Power management was one of the motivations behind the addition of the kernel's device model in the 2.5 development series. It does not make sense, for example, to power down a USB controller if devices attached to that controller remain in operation. The device model captures the connection topology of the system; this information can be used to power devices up and down in a reasonable order. The result was much improved power management in the 2.6 kernel.
On newer systems, though, there are likely to be dependencies between subsystems that are not visible in the bus topology. A set of otherwise unrelated devices may share the same clock or power lines, meaning that they can only be powered up or down as a group. Different SoC designs may feature combinations of the same controllers with different power connections. As a result, drivers for specific controllers often cannot know whether it is safe to power down their devices - or even how to do it. This information must be maintained at a level separate from the device hierarchy if the system is to be able to make reasonable power management decisions.
The answer to this problem would appear to be Rafael Wysocki's generic I/O power domains patch set. A power domain looks like this:
struct generic_pm_domain { struct dev_pm_domain domain; struct list_head sd_node; struct generic_pm_domain *parent; struct list_head sd_list; struct list_head dev_list; bool power_is_off; int (*power_off)(struct generic_pm_domain *domain); int (*power_on)(struct generic_pm_domain *domain); int (*start_device)(struct device *dev); int (*stop_device)(struct device *dev); /* Others omitted */ };
Power domains are hierarchical, though the hierarchy may differ from the bus hierarchy. So each power domain has a parent domain (parent), a list of sibling domains (sd_node), and a list of child domains (sd_list); there is also, naturally, a list of devices contained within the domain (dev_list). When the kernel is changing a domain's power state, it can use start_device() and stop_device() to operate on specific devices, or power_on() and power_off() to power the entire domain up and down.
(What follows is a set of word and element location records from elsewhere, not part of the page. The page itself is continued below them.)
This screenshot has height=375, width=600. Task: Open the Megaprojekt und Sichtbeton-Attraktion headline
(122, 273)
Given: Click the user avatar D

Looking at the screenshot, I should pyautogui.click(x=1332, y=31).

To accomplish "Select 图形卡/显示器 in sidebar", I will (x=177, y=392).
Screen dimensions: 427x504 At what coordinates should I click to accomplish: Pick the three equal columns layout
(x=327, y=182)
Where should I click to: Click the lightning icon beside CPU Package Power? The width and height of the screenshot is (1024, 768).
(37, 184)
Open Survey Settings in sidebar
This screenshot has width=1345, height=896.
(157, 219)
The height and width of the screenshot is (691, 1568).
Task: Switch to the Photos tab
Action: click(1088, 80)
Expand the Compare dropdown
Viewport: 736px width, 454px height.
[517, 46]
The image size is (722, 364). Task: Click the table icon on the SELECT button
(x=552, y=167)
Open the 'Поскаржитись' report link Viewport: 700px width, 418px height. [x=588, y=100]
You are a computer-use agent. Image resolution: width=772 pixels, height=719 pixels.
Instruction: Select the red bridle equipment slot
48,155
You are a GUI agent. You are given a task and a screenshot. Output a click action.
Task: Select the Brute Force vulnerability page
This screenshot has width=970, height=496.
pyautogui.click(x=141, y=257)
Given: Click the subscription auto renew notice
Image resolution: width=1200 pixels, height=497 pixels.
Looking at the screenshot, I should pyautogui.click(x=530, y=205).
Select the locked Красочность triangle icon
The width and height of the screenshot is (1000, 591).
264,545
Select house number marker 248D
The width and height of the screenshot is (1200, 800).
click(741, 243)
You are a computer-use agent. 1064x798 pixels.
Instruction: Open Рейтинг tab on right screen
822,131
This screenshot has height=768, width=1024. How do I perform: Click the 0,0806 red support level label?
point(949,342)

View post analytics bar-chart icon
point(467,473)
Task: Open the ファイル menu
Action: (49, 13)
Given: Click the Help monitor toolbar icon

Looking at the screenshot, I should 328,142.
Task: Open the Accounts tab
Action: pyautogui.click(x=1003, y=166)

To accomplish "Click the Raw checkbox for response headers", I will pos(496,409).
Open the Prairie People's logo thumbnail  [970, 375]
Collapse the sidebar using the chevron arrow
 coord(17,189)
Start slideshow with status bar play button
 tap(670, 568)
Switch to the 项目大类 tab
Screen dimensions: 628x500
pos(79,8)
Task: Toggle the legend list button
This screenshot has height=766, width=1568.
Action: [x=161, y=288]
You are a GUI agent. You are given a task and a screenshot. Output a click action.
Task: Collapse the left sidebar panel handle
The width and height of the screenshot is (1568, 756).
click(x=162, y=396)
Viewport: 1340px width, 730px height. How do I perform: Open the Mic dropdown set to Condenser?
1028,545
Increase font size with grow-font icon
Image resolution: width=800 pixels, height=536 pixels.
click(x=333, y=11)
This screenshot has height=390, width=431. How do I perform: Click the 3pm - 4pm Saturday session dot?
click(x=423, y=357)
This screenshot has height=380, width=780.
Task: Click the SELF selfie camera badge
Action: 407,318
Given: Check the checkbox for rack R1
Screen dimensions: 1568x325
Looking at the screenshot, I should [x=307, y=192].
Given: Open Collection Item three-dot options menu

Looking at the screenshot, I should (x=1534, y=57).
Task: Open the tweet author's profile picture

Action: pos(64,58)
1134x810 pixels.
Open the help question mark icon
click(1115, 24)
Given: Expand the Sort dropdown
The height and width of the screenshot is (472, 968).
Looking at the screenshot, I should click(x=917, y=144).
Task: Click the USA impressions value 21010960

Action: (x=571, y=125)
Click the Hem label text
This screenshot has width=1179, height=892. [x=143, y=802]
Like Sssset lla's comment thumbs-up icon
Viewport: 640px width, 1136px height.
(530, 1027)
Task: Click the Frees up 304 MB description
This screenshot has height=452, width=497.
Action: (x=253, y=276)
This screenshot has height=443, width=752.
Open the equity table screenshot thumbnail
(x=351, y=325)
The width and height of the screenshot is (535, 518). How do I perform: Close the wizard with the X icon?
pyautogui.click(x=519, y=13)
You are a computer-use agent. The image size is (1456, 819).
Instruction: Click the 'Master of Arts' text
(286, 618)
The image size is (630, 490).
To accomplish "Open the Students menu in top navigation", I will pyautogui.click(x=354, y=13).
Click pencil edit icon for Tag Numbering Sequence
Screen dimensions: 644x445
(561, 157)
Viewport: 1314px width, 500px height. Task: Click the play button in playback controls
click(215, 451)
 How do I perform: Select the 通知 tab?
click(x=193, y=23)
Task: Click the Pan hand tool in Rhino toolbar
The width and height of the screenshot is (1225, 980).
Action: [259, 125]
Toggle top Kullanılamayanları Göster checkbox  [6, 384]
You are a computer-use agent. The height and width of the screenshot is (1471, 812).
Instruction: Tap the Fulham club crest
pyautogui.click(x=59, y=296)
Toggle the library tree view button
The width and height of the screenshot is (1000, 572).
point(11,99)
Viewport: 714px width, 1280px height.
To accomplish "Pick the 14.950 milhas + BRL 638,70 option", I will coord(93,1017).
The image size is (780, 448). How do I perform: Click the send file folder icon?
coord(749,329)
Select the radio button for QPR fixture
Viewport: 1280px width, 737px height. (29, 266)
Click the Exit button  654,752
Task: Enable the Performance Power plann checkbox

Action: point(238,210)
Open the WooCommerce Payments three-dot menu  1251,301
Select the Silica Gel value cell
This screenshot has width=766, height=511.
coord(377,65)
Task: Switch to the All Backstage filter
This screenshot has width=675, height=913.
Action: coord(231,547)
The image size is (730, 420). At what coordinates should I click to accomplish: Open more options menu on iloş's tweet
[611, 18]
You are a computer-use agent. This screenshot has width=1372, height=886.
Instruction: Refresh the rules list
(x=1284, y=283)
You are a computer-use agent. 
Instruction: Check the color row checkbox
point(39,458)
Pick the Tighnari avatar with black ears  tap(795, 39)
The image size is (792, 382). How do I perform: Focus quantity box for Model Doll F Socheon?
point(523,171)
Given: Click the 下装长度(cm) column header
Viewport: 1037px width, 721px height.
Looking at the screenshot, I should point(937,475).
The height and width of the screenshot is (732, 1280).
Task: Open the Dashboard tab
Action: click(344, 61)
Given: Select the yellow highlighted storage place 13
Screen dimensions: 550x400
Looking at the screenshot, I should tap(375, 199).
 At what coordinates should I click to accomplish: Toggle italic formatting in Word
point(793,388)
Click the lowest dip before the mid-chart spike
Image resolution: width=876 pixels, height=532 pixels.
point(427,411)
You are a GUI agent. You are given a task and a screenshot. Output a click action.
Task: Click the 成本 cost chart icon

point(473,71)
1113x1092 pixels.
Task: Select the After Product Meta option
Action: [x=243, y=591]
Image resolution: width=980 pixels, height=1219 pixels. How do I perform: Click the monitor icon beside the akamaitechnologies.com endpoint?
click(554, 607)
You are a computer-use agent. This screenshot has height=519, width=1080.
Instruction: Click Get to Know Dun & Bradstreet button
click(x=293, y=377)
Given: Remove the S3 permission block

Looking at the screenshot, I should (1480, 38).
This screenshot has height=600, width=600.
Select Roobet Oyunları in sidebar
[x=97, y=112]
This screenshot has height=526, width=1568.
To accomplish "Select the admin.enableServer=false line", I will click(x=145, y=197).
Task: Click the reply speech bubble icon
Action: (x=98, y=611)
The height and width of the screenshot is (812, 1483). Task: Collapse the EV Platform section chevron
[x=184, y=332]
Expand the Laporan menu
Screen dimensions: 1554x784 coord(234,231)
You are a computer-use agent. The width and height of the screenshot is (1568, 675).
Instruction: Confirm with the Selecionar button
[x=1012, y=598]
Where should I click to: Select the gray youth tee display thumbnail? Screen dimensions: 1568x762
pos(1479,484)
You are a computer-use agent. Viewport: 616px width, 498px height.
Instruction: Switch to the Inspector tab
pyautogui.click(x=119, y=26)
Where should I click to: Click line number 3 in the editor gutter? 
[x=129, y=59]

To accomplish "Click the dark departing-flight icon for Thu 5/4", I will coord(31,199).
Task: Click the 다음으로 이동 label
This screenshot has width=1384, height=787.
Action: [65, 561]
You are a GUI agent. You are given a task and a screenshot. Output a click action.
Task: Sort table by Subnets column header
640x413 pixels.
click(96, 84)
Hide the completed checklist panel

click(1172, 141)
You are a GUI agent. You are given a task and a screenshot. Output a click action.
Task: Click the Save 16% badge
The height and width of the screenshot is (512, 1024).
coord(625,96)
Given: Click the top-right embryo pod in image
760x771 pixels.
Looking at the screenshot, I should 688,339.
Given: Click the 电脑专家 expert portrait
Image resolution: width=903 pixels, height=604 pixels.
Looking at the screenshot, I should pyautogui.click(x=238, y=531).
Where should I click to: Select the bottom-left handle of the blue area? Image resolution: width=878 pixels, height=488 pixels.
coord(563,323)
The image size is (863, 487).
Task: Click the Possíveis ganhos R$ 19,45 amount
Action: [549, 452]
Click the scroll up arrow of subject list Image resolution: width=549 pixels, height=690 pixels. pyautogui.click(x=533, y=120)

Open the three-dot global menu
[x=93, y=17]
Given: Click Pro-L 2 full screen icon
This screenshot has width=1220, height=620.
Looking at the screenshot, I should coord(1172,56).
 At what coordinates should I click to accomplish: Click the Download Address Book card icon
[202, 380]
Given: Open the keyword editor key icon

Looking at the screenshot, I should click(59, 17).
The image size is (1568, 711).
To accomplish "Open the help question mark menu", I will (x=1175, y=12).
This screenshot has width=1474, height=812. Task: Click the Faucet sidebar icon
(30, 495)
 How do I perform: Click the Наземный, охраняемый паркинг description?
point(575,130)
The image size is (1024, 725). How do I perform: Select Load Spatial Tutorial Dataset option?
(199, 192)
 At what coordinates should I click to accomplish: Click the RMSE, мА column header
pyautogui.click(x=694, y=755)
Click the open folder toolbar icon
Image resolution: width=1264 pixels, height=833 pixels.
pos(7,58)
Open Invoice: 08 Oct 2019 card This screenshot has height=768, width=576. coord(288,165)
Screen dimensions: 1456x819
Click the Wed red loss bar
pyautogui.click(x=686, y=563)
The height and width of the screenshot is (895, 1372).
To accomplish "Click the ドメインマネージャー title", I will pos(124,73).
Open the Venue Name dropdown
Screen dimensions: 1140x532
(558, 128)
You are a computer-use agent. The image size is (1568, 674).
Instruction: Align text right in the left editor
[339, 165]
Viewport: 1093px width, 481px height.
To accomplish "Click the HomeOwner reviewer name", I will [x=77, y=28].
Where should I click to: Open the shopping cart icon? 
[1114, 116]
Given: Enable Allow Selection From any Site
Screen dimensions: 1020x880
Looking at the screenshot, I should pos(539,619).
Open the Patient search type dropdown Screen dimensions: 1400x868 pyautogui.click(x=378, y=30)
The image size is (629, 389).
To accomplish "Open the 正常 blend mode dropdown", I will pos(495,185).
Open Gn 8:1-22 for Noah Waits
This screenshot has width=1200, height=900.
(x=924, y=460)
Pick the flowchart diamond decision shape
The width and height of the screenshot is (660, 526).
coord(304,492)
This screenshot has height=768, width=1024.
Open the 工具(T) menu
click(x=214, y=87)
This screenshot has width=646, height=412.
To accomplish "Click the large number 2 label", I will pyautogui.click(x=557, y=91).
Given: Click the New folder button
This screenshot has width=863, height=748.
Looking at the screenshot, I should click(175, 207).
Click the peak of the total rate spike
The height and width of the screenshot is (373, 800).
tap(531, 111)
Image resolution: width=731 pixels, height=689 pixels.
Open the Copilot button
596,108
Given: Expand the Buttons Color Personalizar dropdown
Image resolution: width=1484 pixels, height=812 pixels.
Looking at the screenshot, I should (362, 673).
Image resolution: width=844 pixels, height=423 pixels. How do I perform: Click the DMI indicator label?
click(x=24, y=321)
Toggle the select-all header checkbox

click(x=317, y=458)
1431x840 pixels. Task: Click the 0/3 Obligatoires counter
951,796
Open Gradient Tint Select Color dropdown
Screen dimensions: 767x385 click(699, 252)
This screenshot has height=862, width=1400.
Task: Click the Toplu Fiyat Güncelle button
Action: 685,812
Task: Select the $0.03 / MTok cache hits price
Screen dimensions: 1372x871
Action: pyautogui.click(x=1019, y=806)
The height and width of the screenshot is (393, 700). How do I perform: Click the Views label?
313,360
That is the core of the patch though, naturally, there is a lot of supporting infrastructure to manage domains, let them participate in suspend and resume, etc. The one other piece is the construction of the domain hierarchy itself. The patch set includes one example implementation which is added to the ARM "shmobile" subarchitecture board file. In the longer term, there will need to be a way to represent power domains within device trees since board files are intended to go away.
This patch set has been through several revisions and seems likely to be merged during the 3.1 development cycle.
Asymmetric multiprocessing
When one speaks of multiprocessor systems, the context is almost always symmetric multiprocessing - SMP - where all of the processors are equal. An embedded SoC may not be organized that way, though. Consider, for example, this description from the introduction to a patch set from Ohad Ben-Cohen:
Asymmetric multiprocessing (AMP) is what you get when a system consists of unequal processors running different operating systems. It could be thought of as a form of (very) local-area networking, but all of those cores sit on the same die and share access to memory, I/O controllers, and more. This type of processor isn't simply "running Linux"; instead, it has Linux running on some processors trying to shepherd a mixed collection of operating systems on a variety of CPUs.
Ohad's patch is an attempt to create a structure within which Linux can direct a processor of this type. It starts with a framework called "remoteproc" that allows the registration of "remote" processors. Through this framework, the kernel can power those processors up and down and manage the loading of firmware for them to run. Much of this code is necessarily processor-specific, but the framework abstracts away the details and allows the kernel to deal with remote processors in a more generic fashion.
Once the remote processor is running, the kernel needs to be able to communicate with it. To that end, the patch set creates the concept of "channels" which can be used to pass messages between processors. These messages go through a ring buffer stored in memory visible to both processors; virtio is used to implement the rings. A small piece of processor-specific code is needed to implement a doorbell to inform processors of when a message arrives; the rest should be mostly independent of the actual system that it is running on.
This patch set has been reasonably well received as a good start toward the goal of regularizing the management of AMP systems. A complete solution is likely to require quite a bit more work, including implementations for a wider variety of architectures. But, then, one could say that, after twenty years, Linux as a whole is still working toward a complete solution. The hardware continues to evolve toward more complexity; the operating system will have to keep evolving in response. These two patch sets give some hints of the direction that evolution is likely to take in the near future.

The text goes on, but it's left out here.